═════ Data for the task
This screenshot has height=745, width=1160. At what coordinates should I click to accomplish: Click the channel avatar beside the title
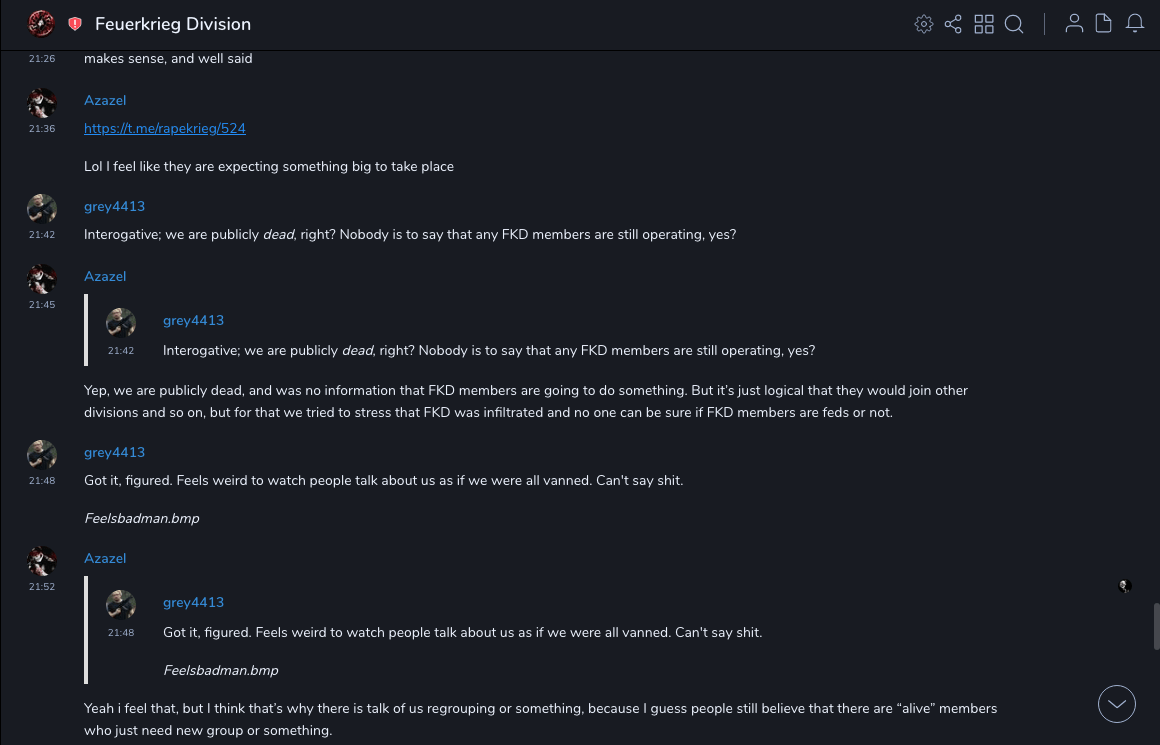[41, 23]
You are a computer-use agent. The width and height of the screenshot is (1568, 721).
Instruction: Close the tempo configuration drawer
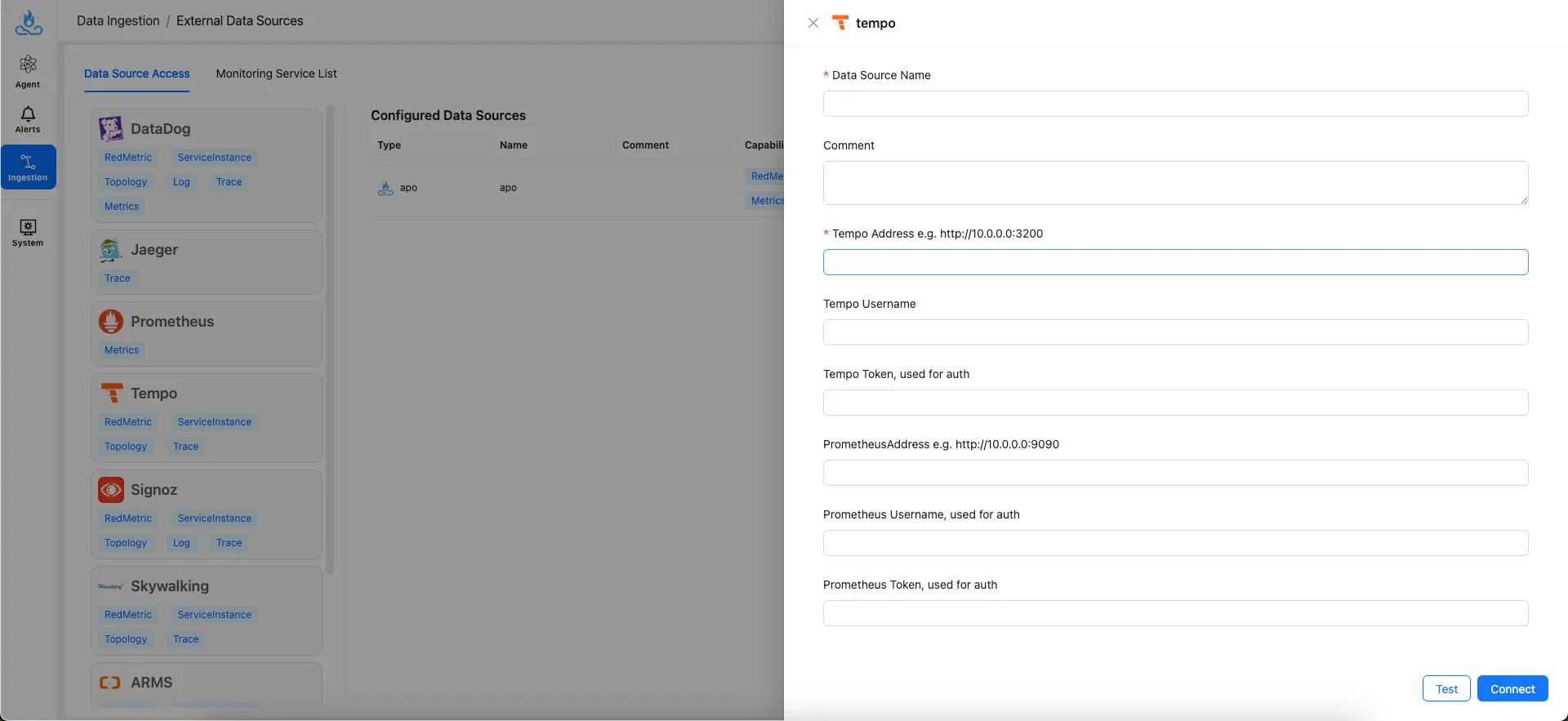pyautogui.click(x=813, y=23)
══════════
- [Brief] Both ends included, copy the lines from the one holding "You are a computer-use" to the last line of the entries exactly, with all pictures left out.

- [Answer to this exercise]
You are a computer-use agent. The width and height of the screenshot is (1568, 721).
Instruction: Close the tempo configuration drawer
pyautogui.click(x=813, y=23)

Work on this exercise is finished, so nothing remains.